Lorsqu’il est accueilli à 15 heures ce mardi 12 février au pied de son avion par tout ce que la deuxième ville du Tchad compte d’hommes en treillis, Idriss Déby a été parcimonieux en déclaration à la presse.
Sans doute le président tchadien ne souhaitait pas aborder la question des bombardements français sur les colonnes des rebelles de l’UFR pour lui éviter un nouveau «coup d’Etat». Pour la visite présidentielle à Abéché, le pouvoir met en place une préoccupation d’Idriss Déby de la situation sécuritaire. Mais difficile de ne pas faire le lien avec l’intervention militaire française.
La concomitance des deux événements relève-t-elle d'un pur hasard de calendrier? Au moment où l'avion d'Idriss Déby se posait à Abéché, dans la province de l'Ouddaï, à l'est du pays, aux confins de la frontière soudanaise, Jean-Yves Le Drian, le chef de la diplomatie française, justifiait devant l'Assemblée nationale, la vague de frappes françaises contre les rebelles de l'Union des forces de la résistance (UFR).
Les 750 km qui séparent N'Djamena, la capitale du Tchad, d'Abéché, deuxième ville du pays, n'ont pas découragé Idriss Déby qui y est en visite depuis ce mardi 12 février, accueilli par un escadron des hauts gradés de la région. «Cette visite s'inscrit dans le cadre du contact permanent avec la population. Les rencontres avec les différentes sensibilités inscrites dans l'agenda de la visite, devront permettre au chef de l'Etat de s'enquérir de la situation globale de la province», justifie officiellement la présidence tchadienne dans une communication sur son site.

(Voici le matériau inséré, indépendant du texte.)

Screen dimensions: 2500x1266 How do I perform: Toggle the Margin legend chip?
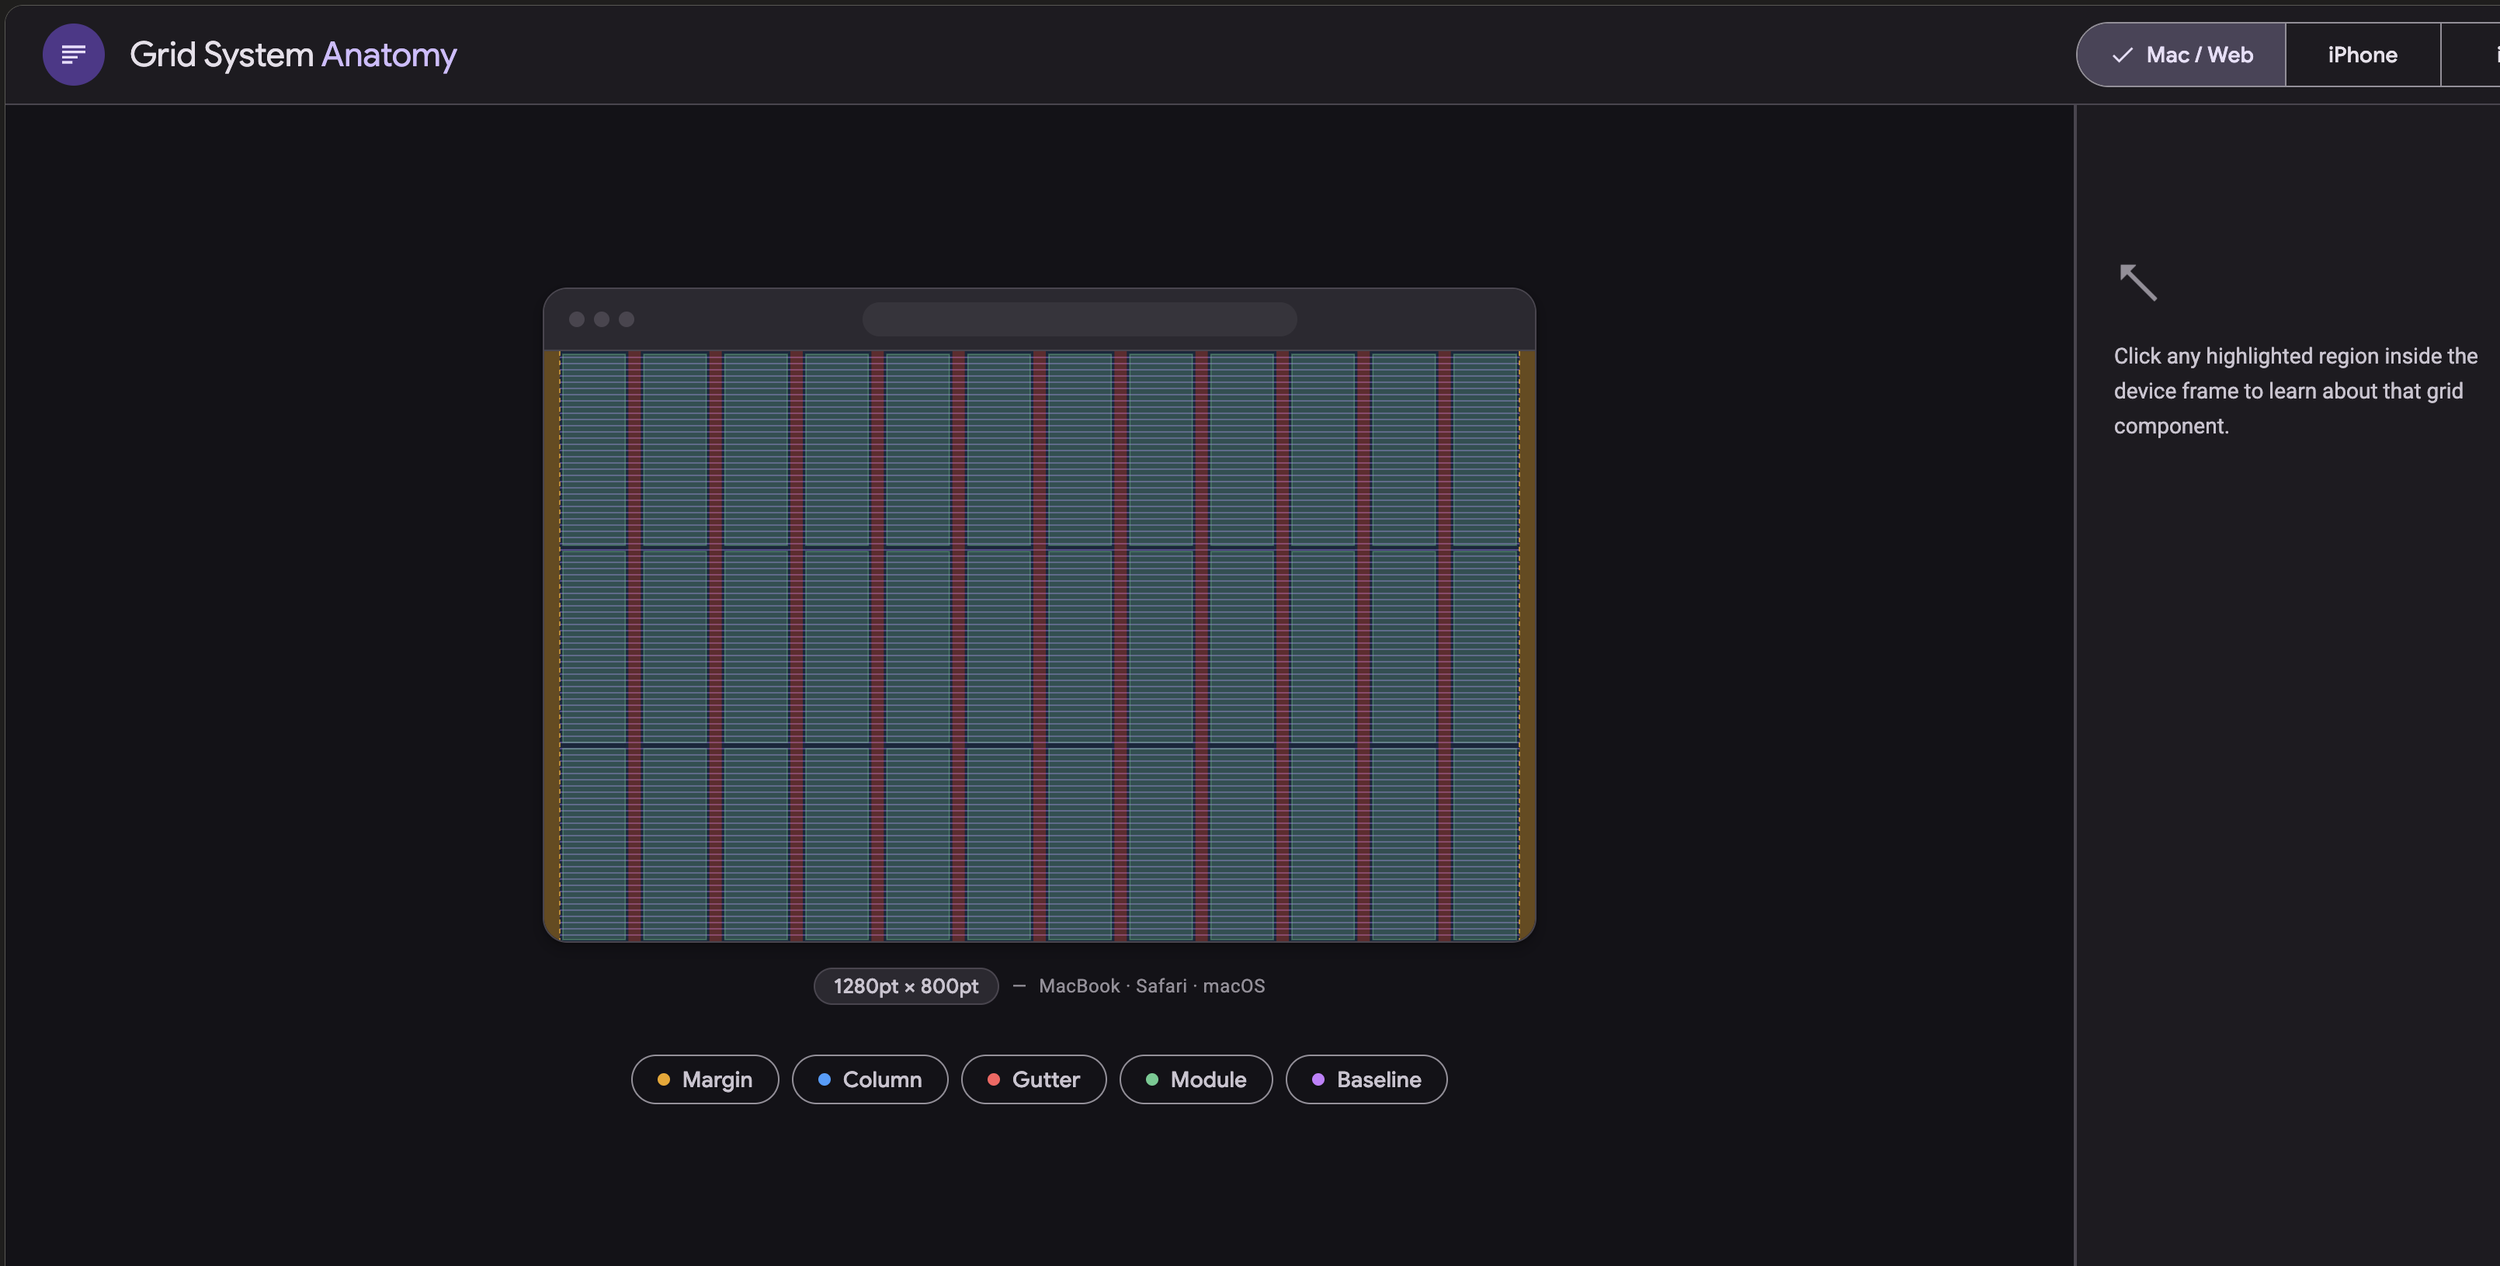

En chef de guerre, le président tchadien visite cette région, théâtre de plusieurs bombardements de l'armée tchadienne au nom de la lutte contre le terrorisme. L'Etat tchadien, en pleine démarche de réorganisation de sa capacité opérationnelle de ses forces armées, envisage de doter l'Est, d'une base militaire pour mieux contrer la menace. Et pourtant, à y voir de plus près, d'autres raisons semblent guider ce déplacement présidentiel.
Le «coup d'Etat» écarté, Déby au contrôle
A l'appel d'Idriss Déby, l'aviation française a bombardé plus d'une vingtaine de fois, une colonne d'une quarantaine de pickups des rebelles de l'Union des Forces de la résistance (UFR), à l'aide d'une flotte de Mirage 2000, des avions de chasse, appuyés par un drone Reaper, ravitaillés par un C135, entre le 3 et le 6 février. Officiellement, c'est à l'appui du dispositif Barkhane et dans le cadre d'un accord avec l'Etat tchadien, que l'opération a été menée pour éviter une « déstabilisation»du Tchad.
«Il y a eu une attaque d'un groupe rebelle venu du sud libyen, qui est déstabilisé, pour prendre le pouvoir par les armes à N'Djamena et le président Déby nous a demandé par écrit une intervention pour éviter ce coup d'Etat venu du sud libyen, et pour protéger son propre pays», a répondu Jean Yves Le Drian, le ministre français des Affaires étrangères devant l'Assemblée nationale, ce 12 février. En clair, les rebelles de l'UFR, qui avaient déjà encerclé le Palais Rose de N'Djamenaen 2008 dans le but de s'emparer du pouvoir, auraient tenté de récidivé dix ans plus tard. Dans les deux cas, le pouvoir d'Idriss Déby a été sauvé in extremis par l'armée française.
Difficile donc de ne pas relier le déplacement présidentiel à cette sortie du chef de la diplomatie. Après l'arrestation de 250 rebelles capturés dans l'opération contre leur colonne, annoncée comme une prise de guerre, Idriss Déby, qui voit la menace rebelle s'éloigner, se montre en chef de guerre dans une tentative de démontrer qu'il est toujours au contrôle. Cependant, en dépit des précautions légales de la France, son pouvoir qui a dû avoir eu recours à une force étrangère, s'en trouve plus fragilisé que jamais. Et il n'est pas dit que des rebelles, jusqu'au-boutistes, soient définitivement écartés du chemin qui mène au Palais Rose de N'Djamena.